> PROVIDED DATA
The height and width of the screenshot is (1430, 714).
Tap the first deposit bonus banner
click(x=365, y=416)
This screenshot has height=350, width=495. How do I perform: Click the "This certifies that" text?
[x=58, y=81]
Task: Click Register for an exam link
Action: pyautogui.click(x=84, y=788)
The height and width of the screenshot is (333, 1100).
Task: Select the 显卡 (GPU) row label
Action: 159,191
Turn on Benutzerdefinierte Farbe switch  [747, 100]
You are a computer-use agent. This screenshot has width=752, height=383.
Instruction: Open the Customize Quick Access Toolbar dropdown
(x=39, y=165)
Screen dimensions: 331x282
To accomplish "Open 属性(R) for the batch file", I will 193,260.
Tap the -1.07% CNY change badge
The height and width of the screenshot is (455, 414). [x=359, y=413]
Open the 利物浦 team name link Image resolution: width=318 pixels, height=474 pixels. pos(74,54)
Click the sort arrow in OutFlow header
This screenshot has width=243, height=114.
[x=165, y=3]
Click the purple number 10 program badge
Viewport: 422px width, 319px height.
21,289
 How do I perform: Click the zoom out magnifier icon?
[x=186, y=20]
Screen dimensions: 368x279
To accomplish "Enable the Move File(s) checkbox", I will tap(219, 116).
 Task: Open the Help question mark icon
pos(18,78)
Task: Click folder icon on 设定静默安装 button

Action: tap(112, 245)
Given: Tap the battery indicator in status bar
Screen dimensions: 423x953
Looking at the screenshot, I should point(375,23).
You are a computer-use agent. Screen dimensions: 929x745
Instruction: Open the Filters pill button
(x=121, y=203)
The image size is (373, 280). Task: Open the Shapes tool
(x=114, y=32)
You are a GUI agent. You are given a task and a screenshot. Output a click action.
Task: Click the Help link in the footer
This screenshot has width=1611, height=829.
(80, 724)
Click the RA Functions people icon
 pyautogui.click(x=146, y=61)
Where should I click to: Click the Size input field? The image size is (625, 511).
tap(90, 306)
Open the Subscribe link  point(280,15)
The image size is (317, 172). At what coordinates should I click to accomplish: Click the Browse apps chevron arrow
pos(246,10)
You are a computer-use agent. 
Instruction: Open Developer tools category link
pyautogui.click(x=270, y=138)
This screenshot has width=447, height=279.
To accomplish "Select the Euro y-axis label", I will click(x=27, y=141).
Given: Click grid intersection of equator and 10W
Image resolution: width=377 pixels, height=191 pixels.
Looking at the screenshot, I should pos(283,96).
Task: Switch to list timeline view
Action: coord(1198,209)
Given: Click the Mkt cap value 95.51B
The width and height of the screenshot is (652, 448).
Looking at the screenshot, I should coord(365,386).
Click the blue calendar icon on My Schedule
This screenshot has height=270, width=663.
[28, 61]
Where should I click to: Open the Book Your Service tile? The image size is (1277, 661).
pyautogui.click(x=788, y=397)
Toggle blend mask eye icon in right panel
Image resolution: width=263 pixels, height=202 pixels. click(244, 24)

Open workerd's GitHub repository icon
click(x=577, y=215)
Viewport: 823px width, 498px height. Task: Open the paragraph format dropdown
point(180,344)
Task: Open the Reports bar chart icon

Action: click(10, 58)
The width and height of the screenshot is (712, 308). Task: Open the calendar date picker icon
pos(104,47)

> EXERCISE BRIEF
Retype the lines from the one containing "This screenshot has width=1611, height=829." to the last line above. Change nothing and include no others.

> ANSWER FOR THIS EXERCISE
This screenshot has width=1611, height=829.
(80, 724)
Click the RA Functions people icon
 pyautogui.click(x=146, y=61)
Where should I click to: Click the Size input field? The image size is (625, 511).
tap(90, 306)
Open the Subscribe link  point(280,15)
The image size is (317, 172). At what coordinates should I click to accomplish: Click the Browse apps chevron arrow
pos(246,10)
You are a computer-use agent. 
Instruction: Open Developer tools category link
pyautogui.click(x=270, y=138)
This screenshot has width=447, height=279.
To accomplish "Select the Euro y-axis label", I will click(x=27, y=141).
Given: Click grid intersection of equator and 10W
Image resolution: width=377 pixels, height=191 pixels.
Looking at the screenshot, I should pos(283,96).
Task: Switch to list timeline view
Action: coord(1198,209)
Given: Click the Mkt cap value 95.51B
The width and height of the screenshot is (652, 448).
Looking at the screenshot, I should coord(365,386).
Click the blue calendar icon on My Schedule
This screenshot has height=270, width=663.
[28, 61]
Where should I click to: Open the Book Your Service tile? The image size is (1277, 661).
pyautogui.click(x=788, y=397)
Toggle blend mask eye icon in right panel
Image resolution: width=263 pixels, height=202 pixels. click(244, 24)

Open workerd's GitHub repository icon
click(x=577, y=215)
Viewport: 823px width, 498px height. Task: Open the paragraph format dropdown
point(180,344)
Task: Open the Reports bar chart icon

Action: click(10, 58)
The width and height of the screenshot is (712, 308). Task: Open the calendar date picker icon
pos(104,47)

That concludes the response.